With the pandemic-induced recession slowly receding, cheaper stocks in Europe are finally outperforming shares of fast-growing companies, and an increasing number of fund managers say that, after plenty of false starts, this time the rotation may only be in its early days.
The region’s heavier weighing in value stocks has been a drag for the past 10 years, causing the continent’s markets to lag behind the US But a shift began in late October, and picked up pace in November with the looming availability of Covid-19 vaccines that promise something resembling normal life in 2021.
“Value has led the market’s recovery coming out of every one of the last 14 global recessions,” said Ian Butler, who invests in international stocks for JP Morgan Asset Management. In the past when value has fared as badly as it has recently, “in each case it has bounced back with a vengeance; this sets a strong historical precedent,” he said.
For much of 2020, with earnings growth hard to come by, investors snapped up shares of companies that could increase profits despite the recession: Think lockdown winners like Sweden’s Sinch AB, a provider of the automated messages which tell you a taxi or parcel is on the way, or German meal-kit company HelloFresh SE, the year’s two best performers in the Stoxx Europe 600 Index through late October.
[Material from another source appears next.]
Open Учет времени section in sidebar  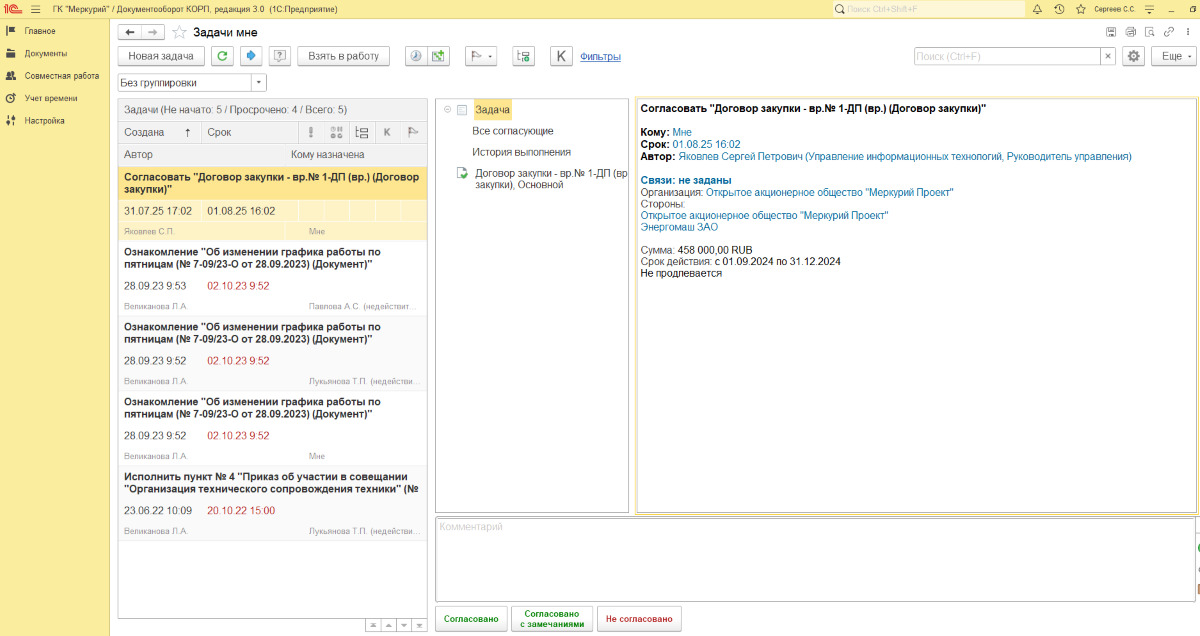(x=51, y=98)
Meanwhile, stocks that were cheap relative to earnings or book value lagged behind.
That got turned on its head in late October, as investors began pricing in the end of political uncertainty in the US and then successful vaccines. The MSCI Europe Value Index is up 23% since October 29, while its growth counterpart is up only 8.4%.
Should that persist, it would argue for investors pouring more money into Europe, where the weighting of value stocks is heavier than into other markets. Over the past 20 years, the outperformance of value often coincided with the outperformance of Europe.
“Europe is a value market while the US is a growth market, simply speaking,” said Kasper Elmgreen at Paris-based fund manager Amundi SA. “A scenario where value does well relative to growth benefits Europe in my view.”
A synchronised economic recovery will make growth stocks less appealing, said Luca Paolini, chief strategist at Pictet Asset Management. As a result the firm is “slowly adding a little bit of value” to its asset allocation, he said.
Since the aftermath of the global financial crisis a decade ago, value has underperformed growth relentlessly, as falling interest rates made fast-growing businesses more attractive than steady ones by boosting the value of their future earnings. Every single attempt at a value comeback has been short lived, and this one will falter too unless rates head back up, said Pictet’s Paolini. “The precondition for a solid and sustainable (value) rally is not only synchronized growth but also a sustained increase in bond yields, because without that we will still be kind of thinking, is it for real or is it not,” he said.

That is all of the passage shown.